Week 10 is our “pub quiz”. We look at the essential facts about Children’s Literature with an emphasis on late 20th and 21st Centuries. There is a certain amount of general knowledge students should be expected to have by the end of this course. So, they are presented with a “pub quiz” which they can access before the session. They then work their way through this in class in teams along with fitting a list of children’s writer’s into a series of grids that identifies who wrote what for whom when.
It was a bitter cold day yesterday and some roads were difficult to access because of snow and ice. The class is from 4.00 to 6.00. Many students commute quite a long way. Nevertheless, a committed bunch of seven turned up and worked through the material with gusto. We also spent a little time looking at a picture book text that one of the students had written. It broke all of the rules but still worked.

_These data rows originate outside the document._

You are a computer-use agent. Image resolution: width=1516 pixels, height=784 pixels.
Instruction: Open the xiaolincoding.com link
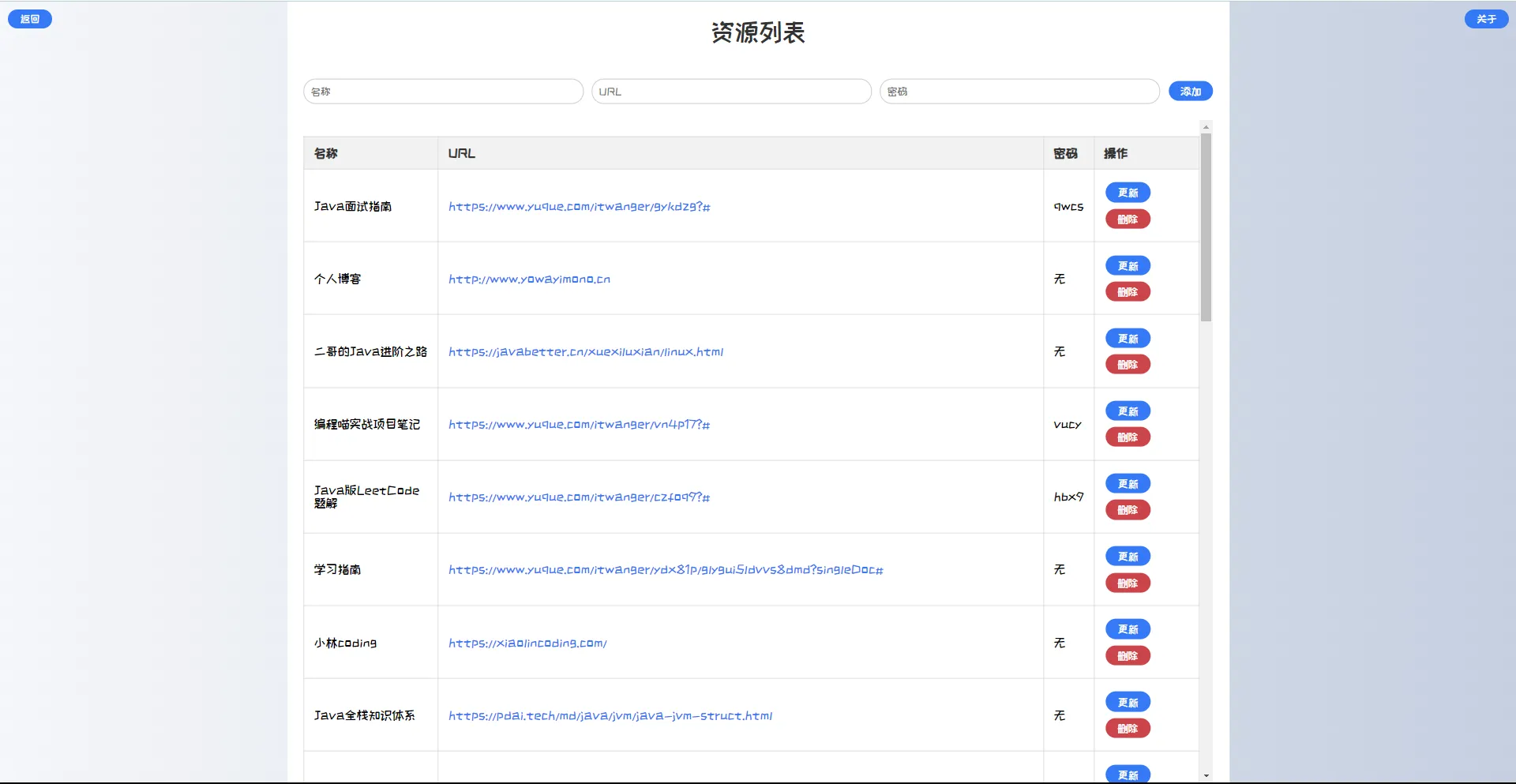pos(527,643)
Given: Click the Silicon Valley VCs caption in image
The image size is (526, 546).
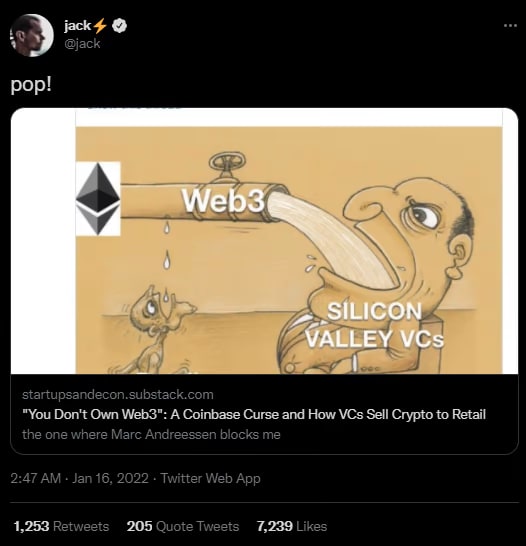Looking at the screenshot, I should point(375,325).
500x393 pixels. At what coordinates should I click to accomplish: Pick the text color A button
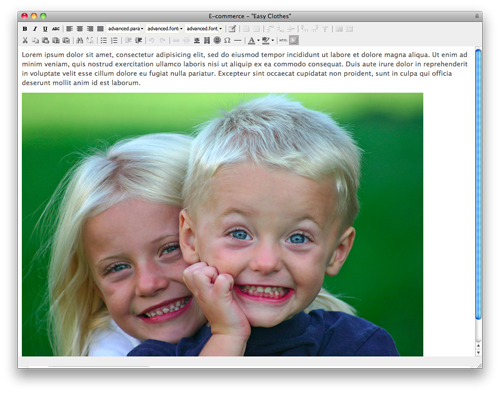coord(252,40)
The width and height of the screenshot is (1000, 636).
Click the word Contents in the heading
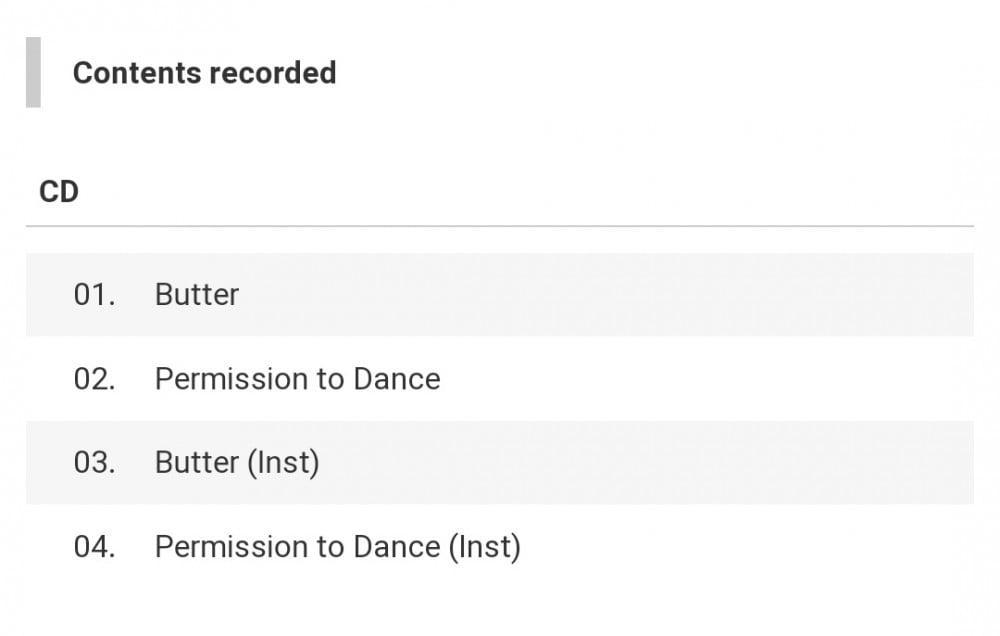[x=137, y=73]
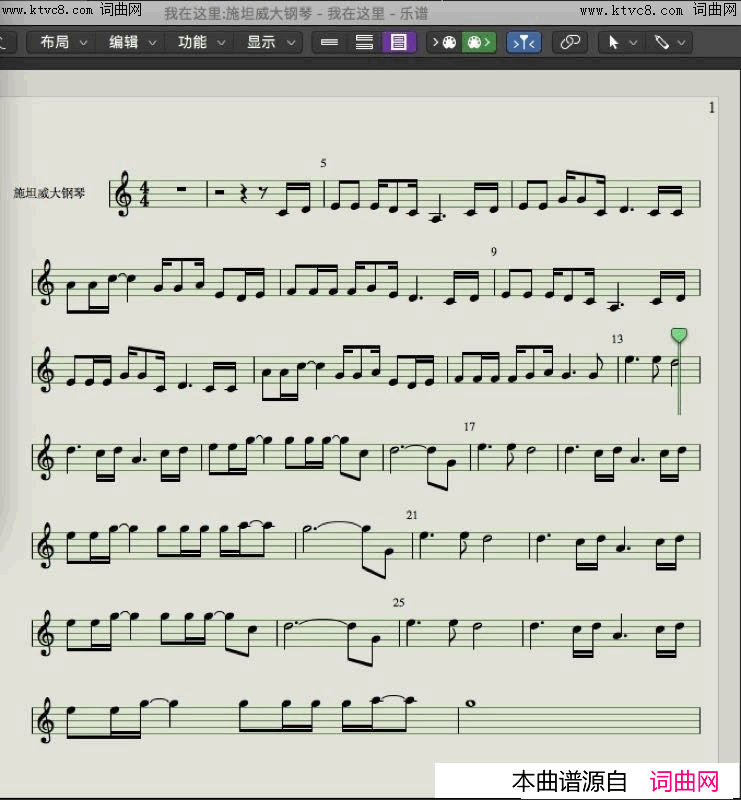Toggle the blue Catch Playhead button

click(523, 42)
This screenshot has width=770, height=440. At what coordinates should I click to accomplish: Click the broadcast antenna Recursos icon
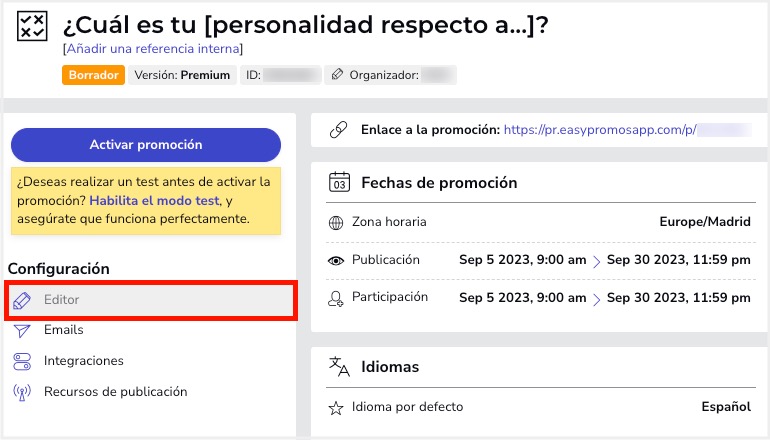[22, 392]
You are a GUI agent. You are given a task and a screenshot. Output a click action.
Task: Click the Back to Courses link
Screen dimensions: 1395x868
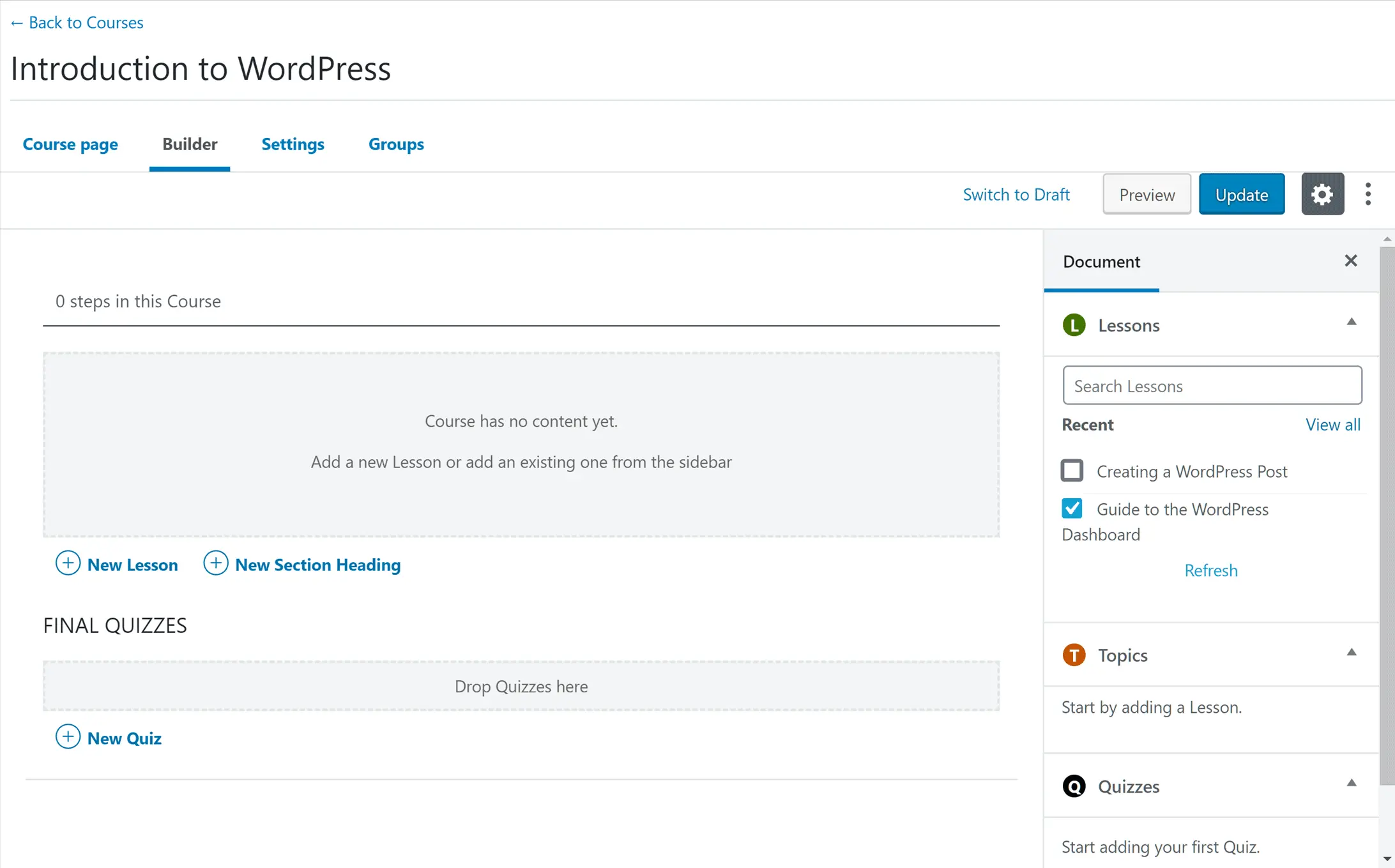77,23

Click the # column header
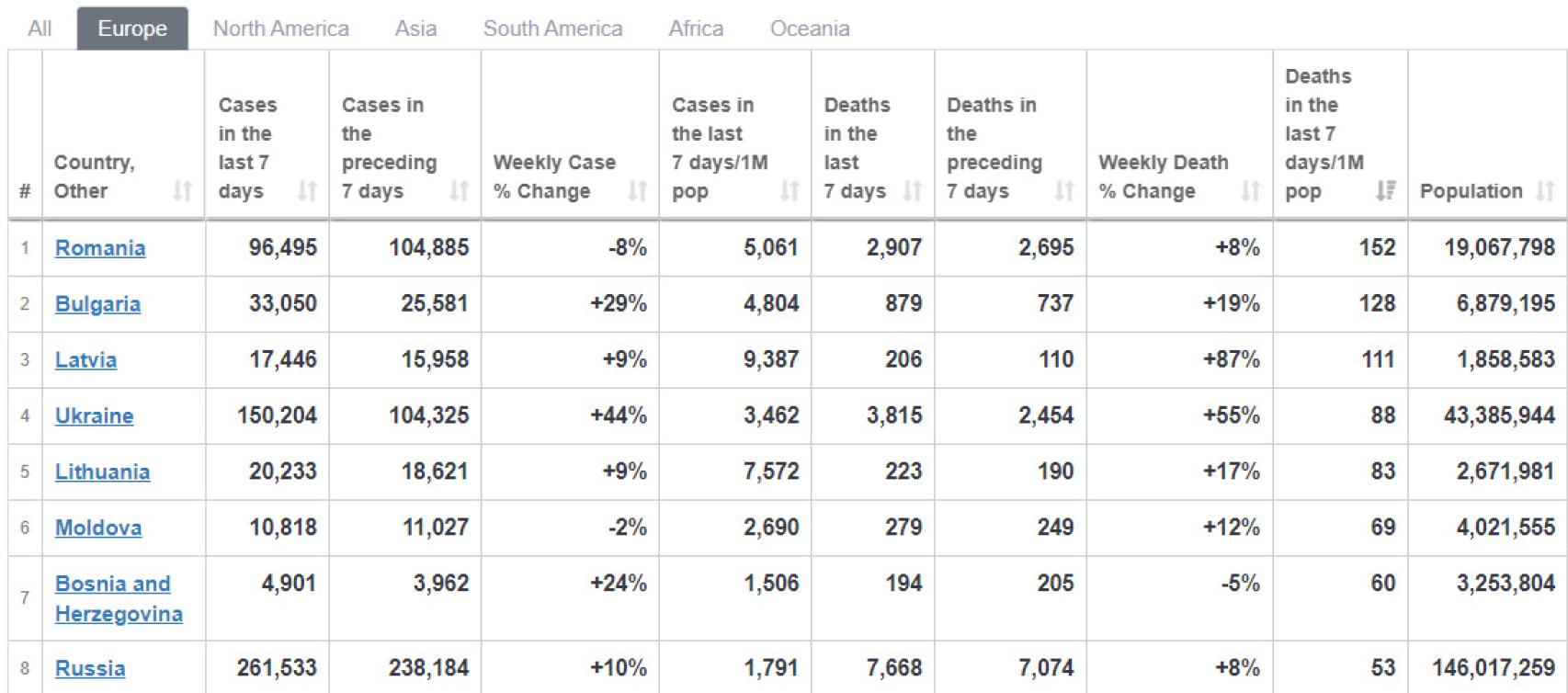tap(25, 191)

The answers were given after about one hour. This led to some quite lively discussions about some of the key figures in Children’s Literature. There were many grey areas. A discussion of those bought us to some consideration of what happens in the study of English Literature. Basically if you believe something is true it is up to you to prove it with convincing and extended arguments quoting the texts. Could J.R. Tolkien and J.K. Rowling fit into most of the boxes, in fact, followed closely by Enid Blyton, Rudyard Kipling, C. S. Lewis and Charles Dickens? And did they think to put my name in any of the boxes?